[[ EXTRACTED MATERIAL, beginning ]]

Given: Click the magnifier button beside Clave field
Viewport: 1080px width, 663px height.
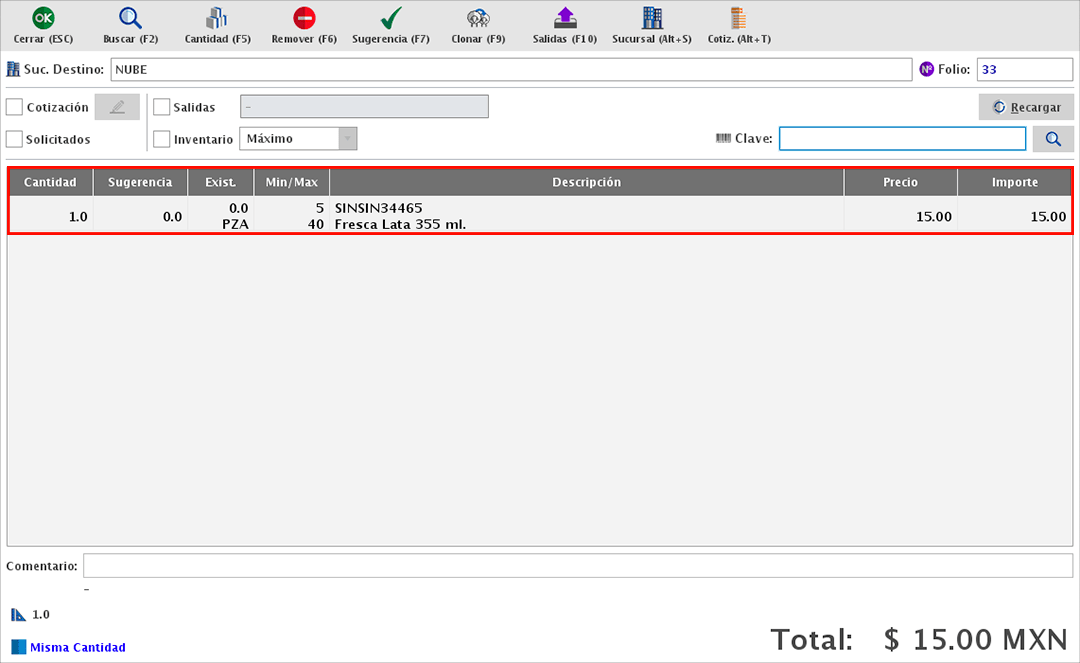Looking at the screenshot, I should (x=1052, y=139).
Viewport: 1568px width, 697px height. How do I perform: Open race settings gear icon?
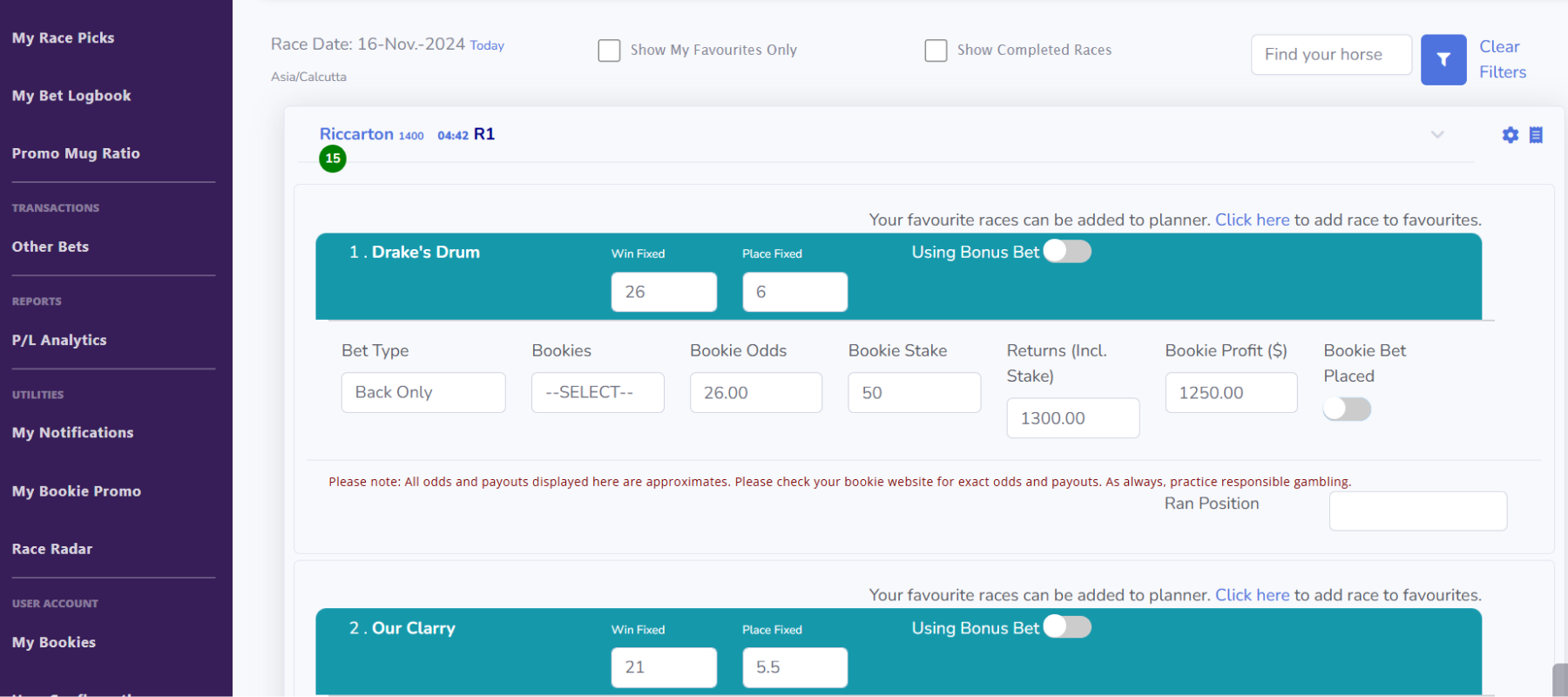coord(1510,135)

[[ EXTRACTED MATERIAL, end ]]

Return each record above as it stands. Pictures stay out.

## FINISHED EXERCISE
Given: Click the magnifier button beside Clave field
Viewport: 1080px width, 663px height.
Looking at the screenshot, I should (x=1052, y=139).
Viewport: 1568px width, 697px height. How do I perform: Open race settings gear icon?
coord(1510,135)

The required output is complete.